1968- THE CHICAGO DEMOCRATIC CONVENTION- While thousands of anti-war hippie and yippie protestors battled the Chicago Police in Grant Park the Democrats nominated Hubert Horatio Humphrey, the "Happy Warrior" their candidate to replace the assassinated Bobby Kennedy. Abbie Hoffman and Jerry Rubin, the Yippie and SDS (Students for a Democratic Society) leaders tried to get a live 100 pound pig into the convention and get it nominated for President. The Chairman of the DNC decried Chicago Mayor Richard Daley's "Gestapo Tactics" from the rostrum. Ironically Boss Daley opposed the Vietnam War, but he would not tolerate hippie kids making him look bad on national TV.. Newsman Dan Rather was gut-punched by a Chicago cop on camera on the convention floor. My friend writer John Culhane was clubbed down by police despite wearing all his press credentials and a baby blue army helmet with Newsweek painted on it. While the police and demonstrators battled poet Alan Ginsburg and Timothy Leary grabbed a loudspeaker and chanted the Buddist "Ohhhmmmmm" to calm people down. The student leaders -the Chicago 7 in reality 8, were put on trial for incitement to riot but after a year long media circus all the charges were overturned. Republican Richard Nixon won the election. The Democrats wouldn't go near Chicago again for thirty years.

1990- Computer pioneer Sandy Lerner was fired from the company she founded- Cisco Systems.

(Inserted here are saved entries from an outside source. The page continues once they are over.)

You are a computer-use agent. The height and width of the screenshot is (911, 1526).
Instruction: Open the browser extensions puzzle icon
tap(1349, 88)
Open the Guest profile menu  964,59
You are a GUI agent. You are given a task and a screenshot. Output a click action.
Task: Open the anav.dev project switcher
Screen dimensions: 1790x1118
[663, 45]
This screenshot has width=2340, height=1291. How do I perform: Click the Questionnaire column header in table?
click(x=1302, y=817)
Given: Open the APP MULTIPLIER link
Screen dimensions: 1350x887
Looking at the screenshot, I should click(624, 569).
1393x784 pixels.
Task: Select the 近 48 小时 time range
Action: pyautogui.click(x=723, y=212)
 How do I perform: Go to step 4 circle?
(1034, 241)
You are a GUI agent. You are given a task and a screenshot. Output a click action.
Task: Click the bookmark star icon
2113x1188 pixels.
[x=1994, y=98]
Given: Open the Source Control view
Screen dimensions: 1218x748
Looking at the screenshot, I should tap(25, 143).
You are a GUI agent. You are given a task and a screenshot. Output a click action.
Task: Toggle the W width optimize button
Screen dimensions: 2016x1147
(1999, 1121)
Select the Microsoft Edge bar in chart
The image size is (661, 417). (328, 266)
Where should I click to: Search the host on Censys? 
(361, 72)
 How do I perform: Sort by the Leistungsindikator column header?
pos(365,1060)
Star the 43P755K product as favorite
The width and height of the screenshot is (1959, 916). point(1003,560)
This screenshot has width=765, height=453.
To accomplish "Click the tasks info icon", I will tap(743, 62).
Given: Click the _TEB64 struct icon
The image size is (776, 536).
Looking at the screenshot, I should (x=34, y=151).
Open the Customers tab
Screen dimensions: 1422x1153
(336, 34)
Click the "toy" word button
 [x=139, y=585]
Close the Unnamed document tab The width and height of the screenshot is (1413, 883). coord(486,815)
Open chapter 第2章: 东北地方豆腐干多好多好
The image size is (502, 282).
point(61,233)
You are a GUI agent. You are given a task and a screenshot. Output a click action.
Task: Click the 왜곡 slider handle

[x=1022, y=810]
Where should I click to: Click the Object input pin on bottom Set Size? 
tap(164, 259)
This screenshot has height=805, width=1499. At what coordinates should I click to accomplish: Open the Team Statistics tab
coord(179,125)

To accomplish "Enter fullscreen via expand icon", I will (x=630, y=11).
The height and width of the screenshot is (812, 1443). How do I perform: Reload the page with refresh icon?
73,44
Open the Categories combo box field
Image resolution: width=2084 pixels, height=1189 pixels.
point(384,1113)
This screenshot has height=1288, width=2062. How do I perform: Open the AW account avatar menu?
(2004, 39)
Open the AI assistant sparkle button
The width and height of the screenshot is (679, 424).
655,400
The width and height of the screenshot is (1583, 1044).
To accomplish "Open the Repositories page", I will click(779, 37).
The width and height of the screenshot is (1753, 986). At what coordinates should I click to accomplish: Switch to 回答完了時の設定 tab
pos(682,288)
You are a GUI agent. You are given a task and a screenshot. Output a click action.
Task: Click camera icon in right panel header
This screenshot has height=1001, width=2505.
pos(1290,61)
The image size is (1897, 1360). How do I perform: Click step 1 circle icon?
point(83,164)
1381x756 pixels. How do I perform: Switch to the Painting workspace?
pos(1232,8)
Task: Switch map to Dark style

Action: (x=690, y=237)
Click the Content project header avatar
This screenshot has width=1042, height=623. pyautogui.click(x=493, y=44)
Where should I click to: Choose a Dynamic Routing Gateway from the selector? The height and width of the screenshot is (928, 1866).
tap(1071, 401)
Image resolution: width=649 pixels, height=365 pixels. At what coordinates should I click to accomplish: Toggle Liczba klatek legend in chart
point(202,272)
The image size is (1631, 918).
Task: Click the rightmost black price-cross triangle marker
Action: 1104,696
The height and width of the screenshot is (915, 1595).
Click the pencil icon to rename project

1996- The Prince and Princess of Wales Charles & Diana got divorced. This was the first Royal divorce since Henry VIII annuled Anne of Cleves in the 1530's, not counting George IV's secret marriage to Mrs. Fitzherbert which was hushed up and his later cavorting with Lady Cunningham who was nicknamed "the Vice-Queen" and Edward VII's sleeping with every woman in Europe but his wife, etc.